I think google has blown a fuse!

tigger

6:11 am on Apr 28, 2006 (gmt 0)

WebmasterWorld Senior Member 10+ Year Member



I hope your right texasville and so much does seem to point towards the theory "Google is broke" but as we are all running around in the dark trying to work out why pages have been dropped and whats stopping G doing deep crawls we have to keep examining different ideas - just I've run out of them now

kiwiwm

7:11 am on Apr 28, 2006 (gmt 0)

10+ Year Member



I started a site last July and spent about 6 months in "the sandbox aka the pit of dispair" finally the happy day came when typing in my domain on google actually produced results (this was after google had used 40Mb or more every month for 6 months indexing the site but hadn't included a single page) Fairly quickly after that level 2 and 3 pages started making it into Google and I got a pagerank of 2 (not great but a big improvement on 0).

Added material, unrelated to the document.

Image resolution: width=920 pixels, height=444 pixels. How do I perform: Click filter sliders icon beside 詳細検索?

About a week ago or so I noticed results dropping, all I had was the main page and 58 "supplementals" which were all pages from July/August 2005 (they had cached pages back then but just never included them in the index) Anyway as of today all the supplementals are gone and a site:xyz.com search produces 1 result - my main page and it's not the text from my main page in the description but the description from dmoz and the google directory which is showing. So basically I'm back in "sandbox purgatory" or possibly even worse, plain old "I don't really exist hell".

The thing is I can't work out why, for the life of me. It's a non-profit fansite for an actor who is a household name. The content is original, in fact so original that I can honestly say there is a lot of material on the site which can't be found anywhere else on the web - because we actually scanned it, or wrote it. We have inbound links from PR 9's like IMDB and DMOZ as well as lots of 6's and 7's. We have won awards for being a great site for content. We are on Page 1 for both Yahoo and MSN for searches on our main keywords - we are if not the best, certainly in the top 2 sites for our content type, which is why we have plenty of inbounds from peoples blogs, livejournals, forums etc to our main page and also deeper pages. I just wanted to post that I concur with the view that google may be broken in some way.

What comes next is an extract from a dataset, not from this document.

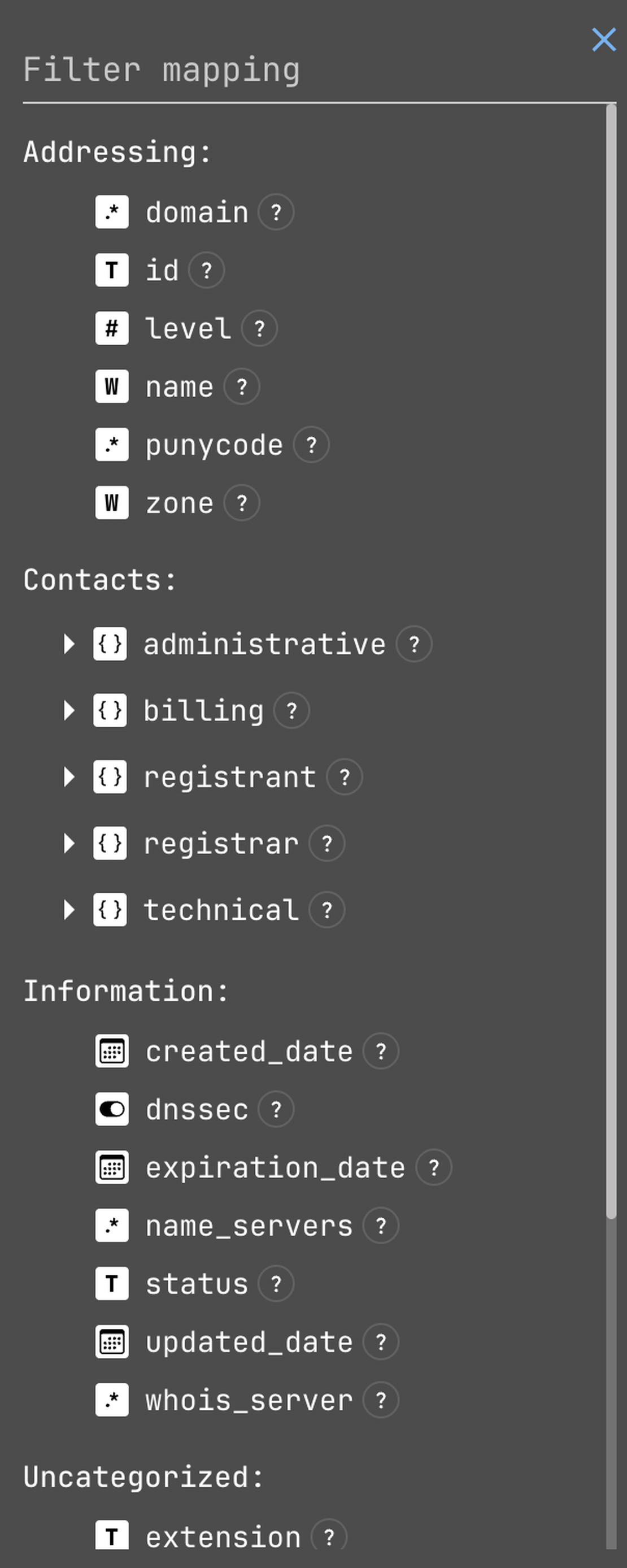
Task: Expand the technical contact group
Action: (69, 910)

What may be the problem in our case is almost all of our pages are no archive - because we have had problems with plagiarism so we have a few ip ranges banned and we don't want the site cached. It is interesting that after BD came in the only pages that showed for our site were those from before we made the pages no-archive, that's why we had a bunch of supplementals that were cached in July/August 2005. I tried adding a sitemap hoping it might help - interestingly it came up and said pages were "partially-indexed" referring to the fact they are "no-archive" and then in a further explanation they said we "try to fully index pages" so I wonder does BD react differently to no-archive? are we being penalised? do you no longer have the ability to opt out of the cache and still appear in the index? Anyone have any idea or experienced any problems with no-archive pages?

I would appreciate any feedback if anyone has experienced anything similar. Thanks.

tedster

7:39 am on Apr 28, 2006 (gmt 0)

WebmasterWorld Senior Member 10+ Year Member



An excellent and detailed post, kiwiwm. If you feel so inclined, pass that detail on to the Google team, via the email address that GoogleGuy gave in the first post of this thread. They need to understand what's happening and find the common factors between the sites that are hurting.

Yes, you do have company -- and no, it doesn't seem to make much sense.